Walking the talk… Employees at Amazon's HQ in Seattle say they’re going to walk off the job next week to protest the company’s return to office (RTO) mandate, layoffs, and a perceived lack of commitment to climate pledges. Organizers are looking for at least 1K workers to participate.
Primed: After Amazon announced an RTO mandate in February, nearly 30K employees (about 10% of its corporate workforce) signed a petition opposing the hybrid plan. But 700 staffers joined a pro-RTO Slack group.
Returned: Days after announcing another wave of 9K layoffs in March (for a total of 27K since last year), Amazon CEO Andy Jassy rejected the employee petition and doubled down on his three day/week in-office rule (which started this month), despite some offices apparently not being ready for employees until fall.

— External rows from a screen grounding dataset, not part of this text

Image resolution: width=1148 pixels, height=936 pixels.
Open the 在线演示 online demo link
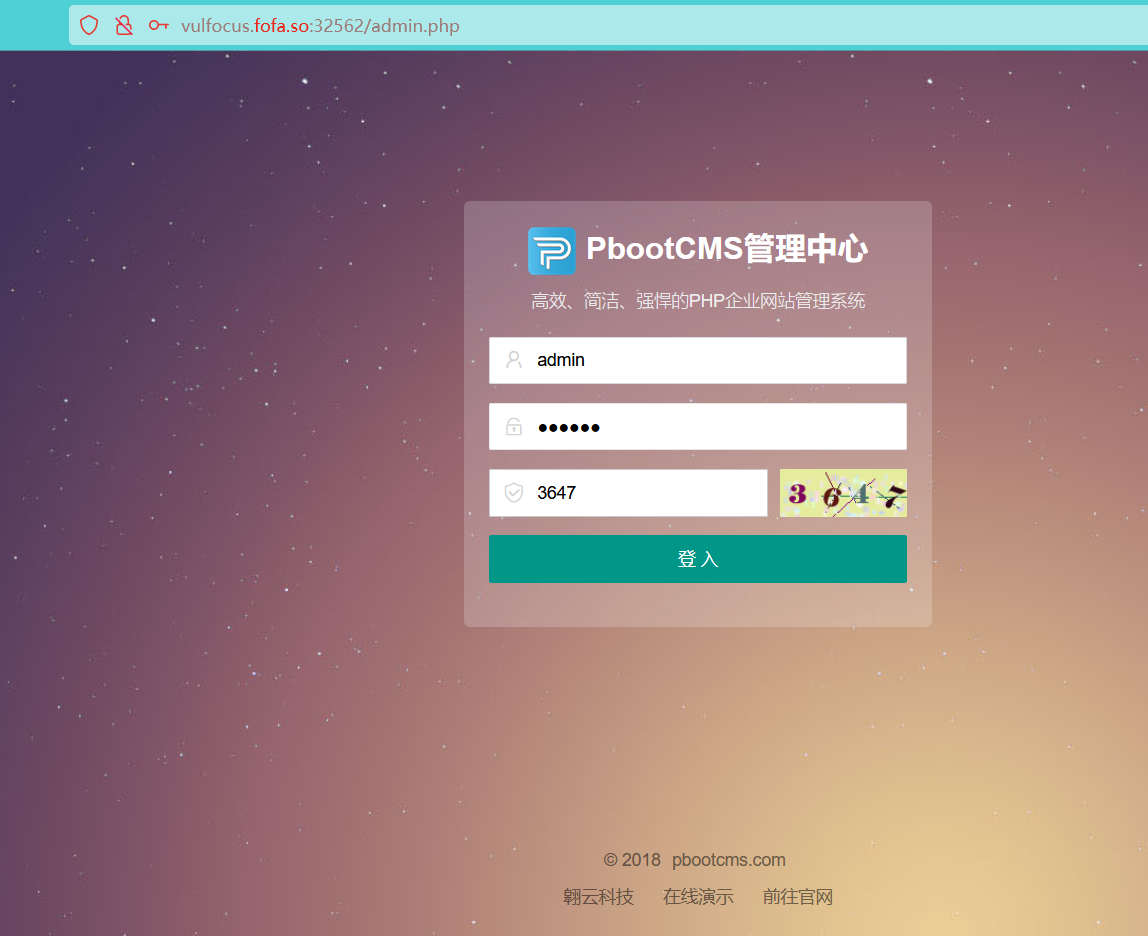697,897
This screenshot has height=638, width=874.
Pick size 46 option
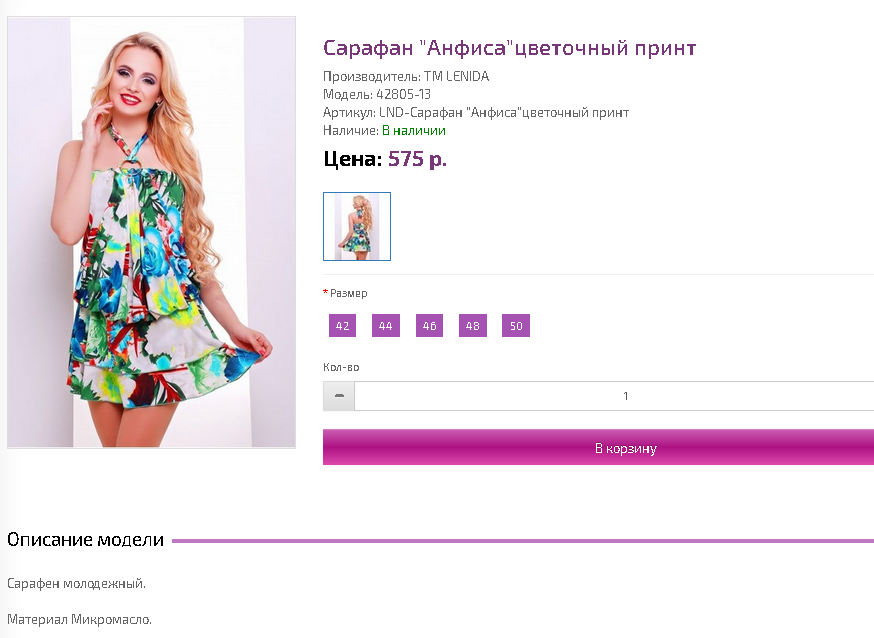click(x=429, y=326)
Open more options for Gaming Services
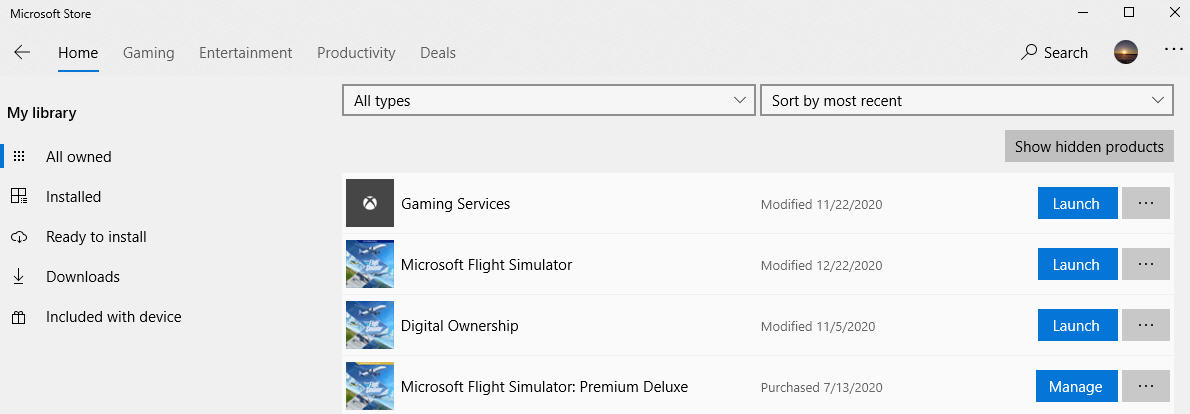 [1146, 203]
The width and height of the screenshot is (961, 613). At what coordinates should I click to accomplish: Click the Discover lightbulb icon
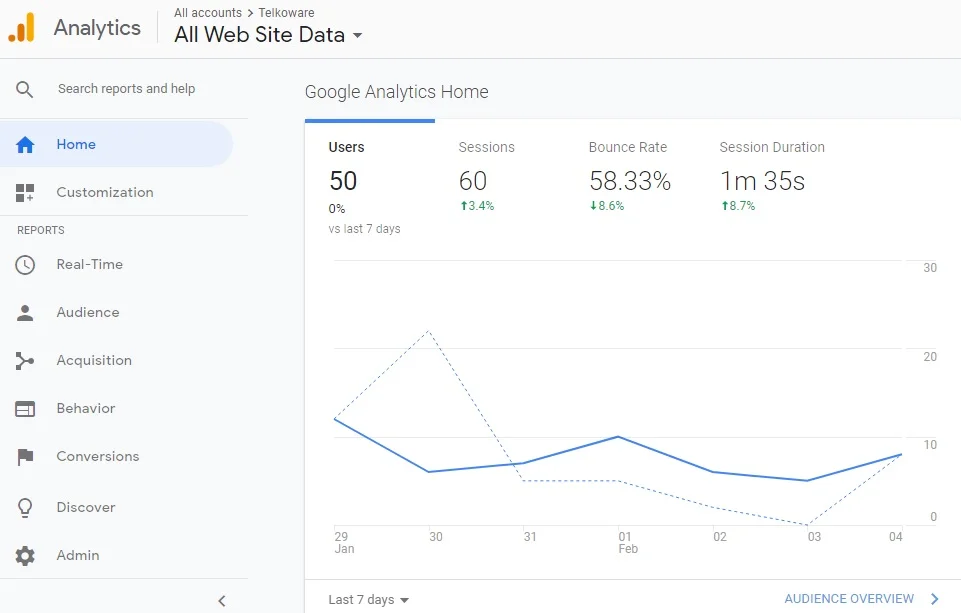pyautogui.click(x=25, y=508)
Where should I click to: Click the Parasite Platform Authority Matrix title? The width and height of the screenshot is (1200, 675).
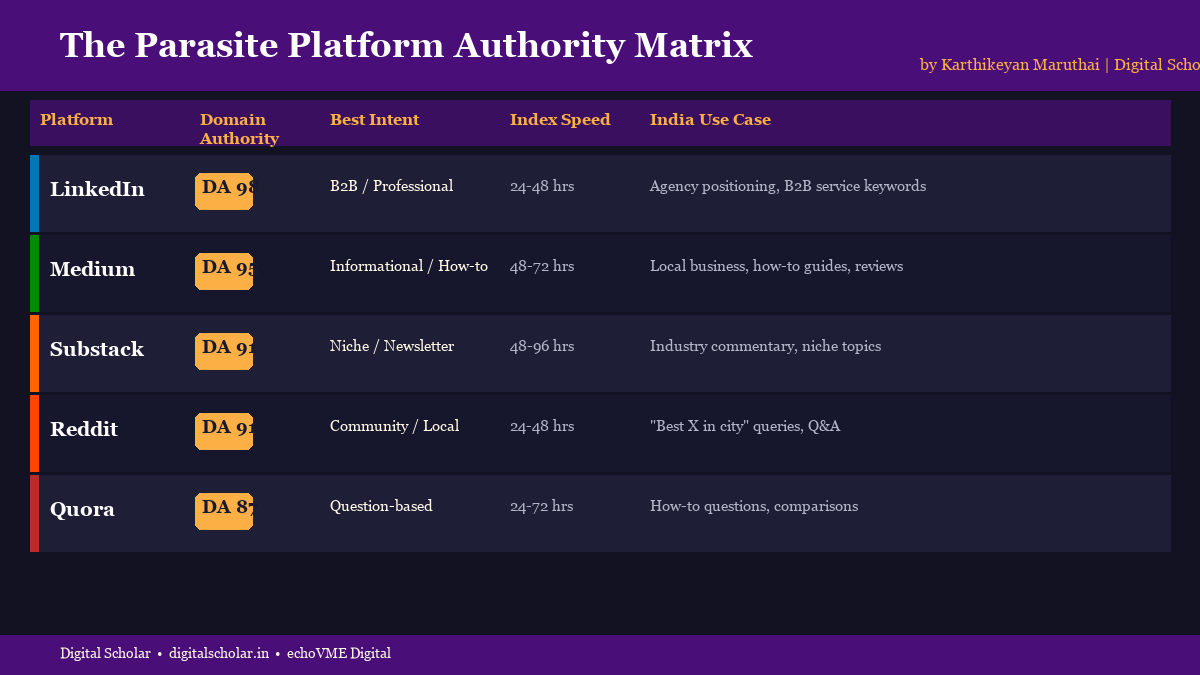406,45
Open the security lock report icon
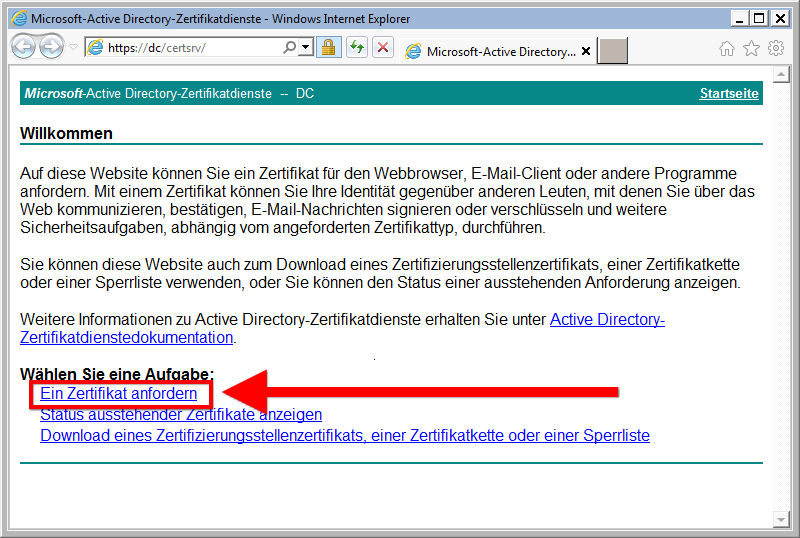Screen dimensions: 800x538 327,48
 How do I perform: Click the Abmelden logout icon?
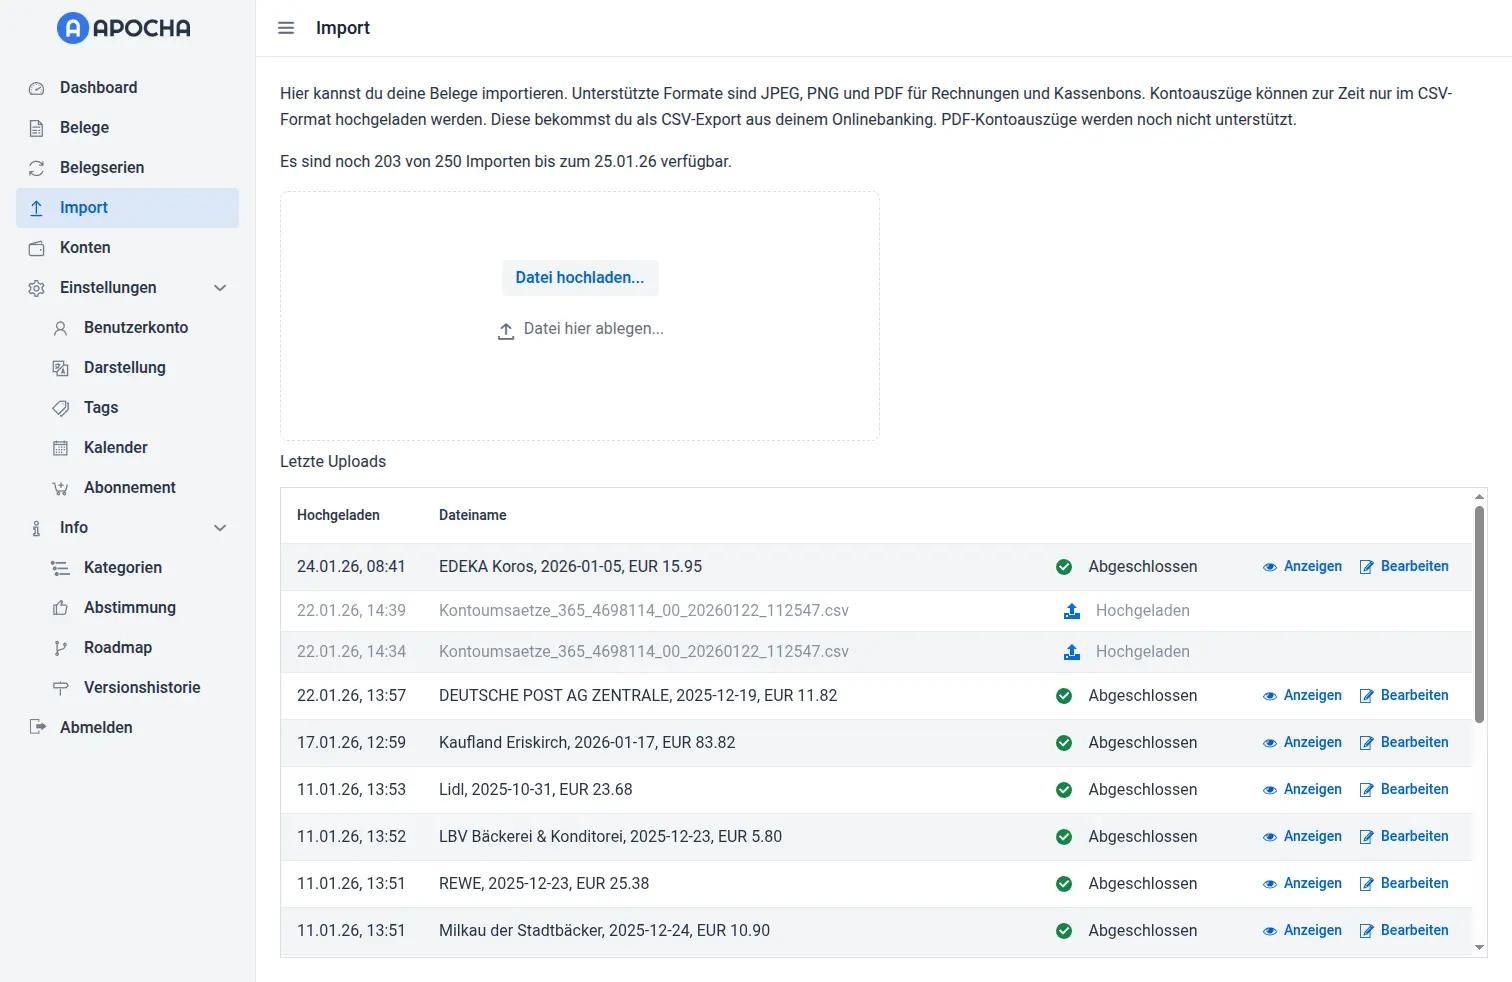tap(36, 727)
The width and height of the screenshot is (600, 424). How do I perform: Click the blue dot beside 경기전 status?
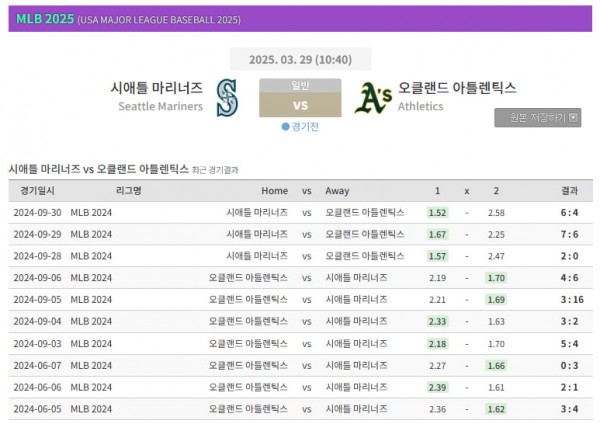285,127
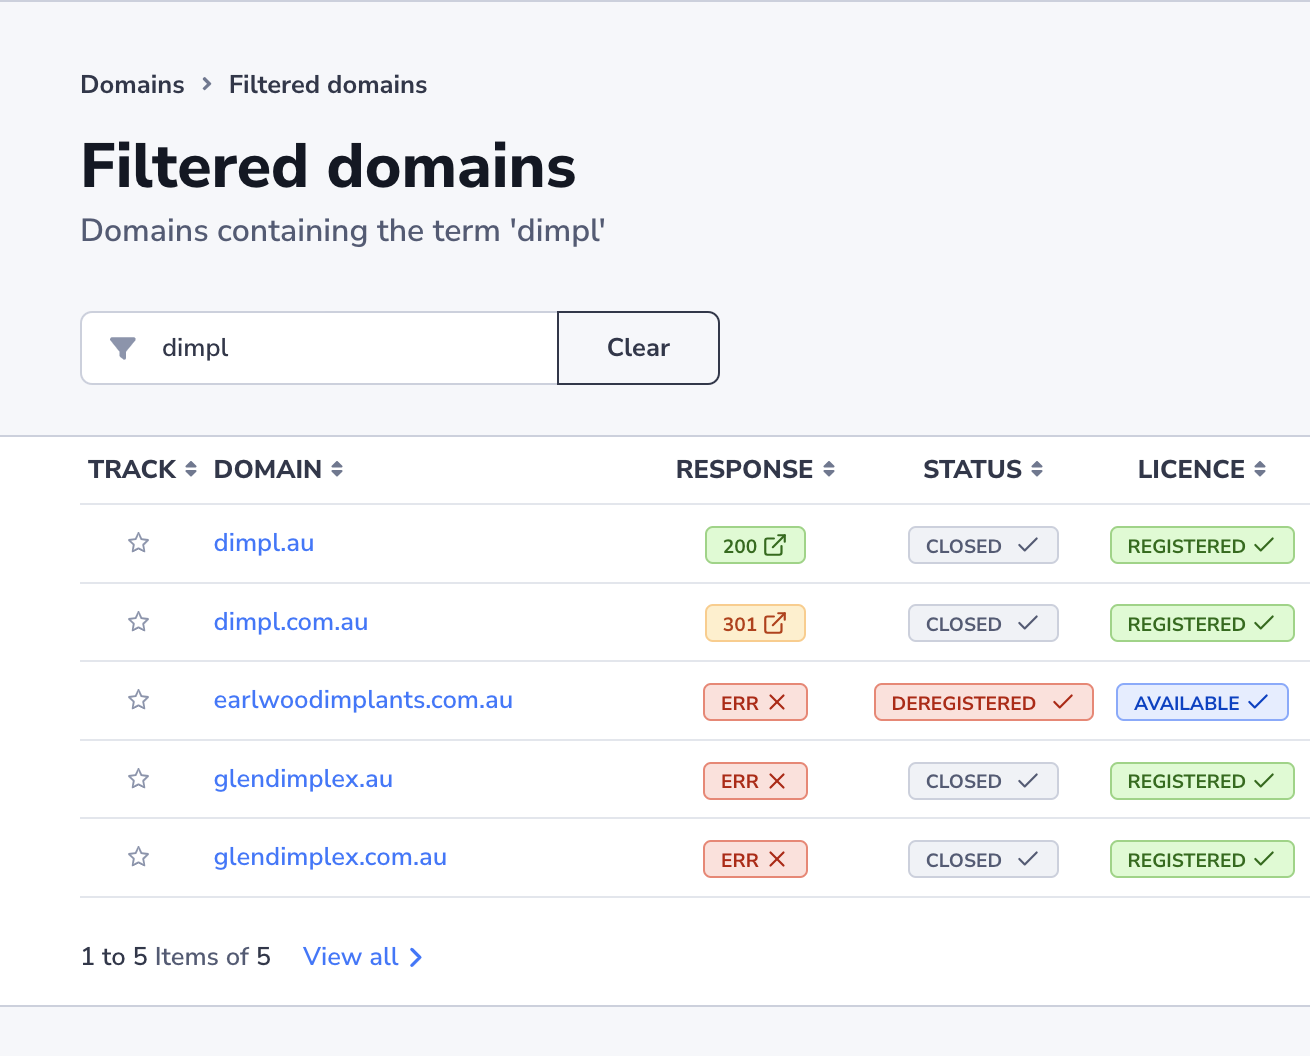
Task: Open external link icon on 200 response badge
Action: click(x=775, y=545)
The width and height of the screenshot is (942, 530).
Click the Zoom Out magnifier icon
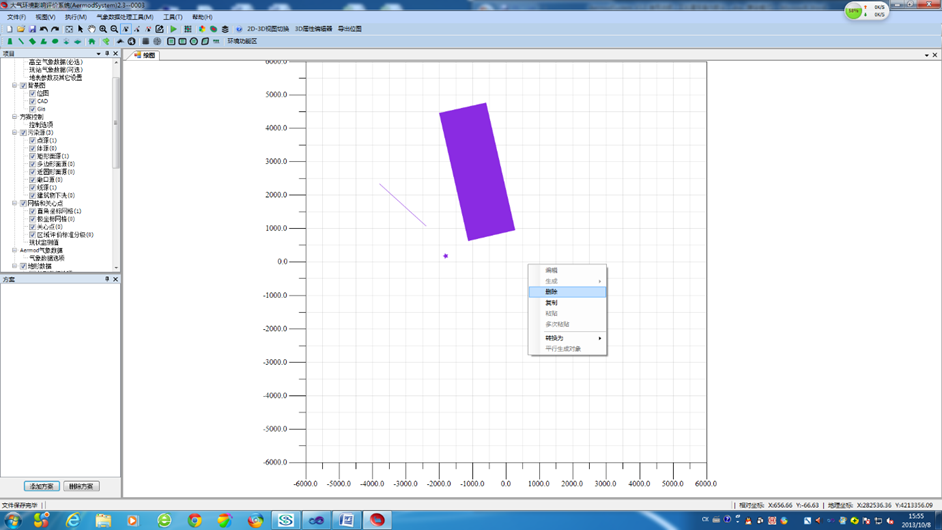(114, 29)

Big tech’s morale-gorithm appears to be broken… Tech employee morale is said to be plunging as mass layoffs, hiring freezes, and stalled projects have left workers anxious. Even before Meta's 21K layoffs, only 31% of employees were confident in its leaders. Yesterday, Meta wrapped up its latest round of job cuts, which employees said had caused a standstill. Microsoft execs fielded employee questions about “rock bottom” morale at an all-hands this week, while vibes at Google have also reportedly tanked following layoffs and perk cuts.
RTO may be retreating… The number of companies requiring workers in the office full time has fallen to 42% from 49% three months ago. Last year a Gallup poll found that worker engagement had declined the most among workers with remote-friendly jobs who were working from the office. While employers want to get staffers back at office desks to boost collaboration, they risk crushing morale.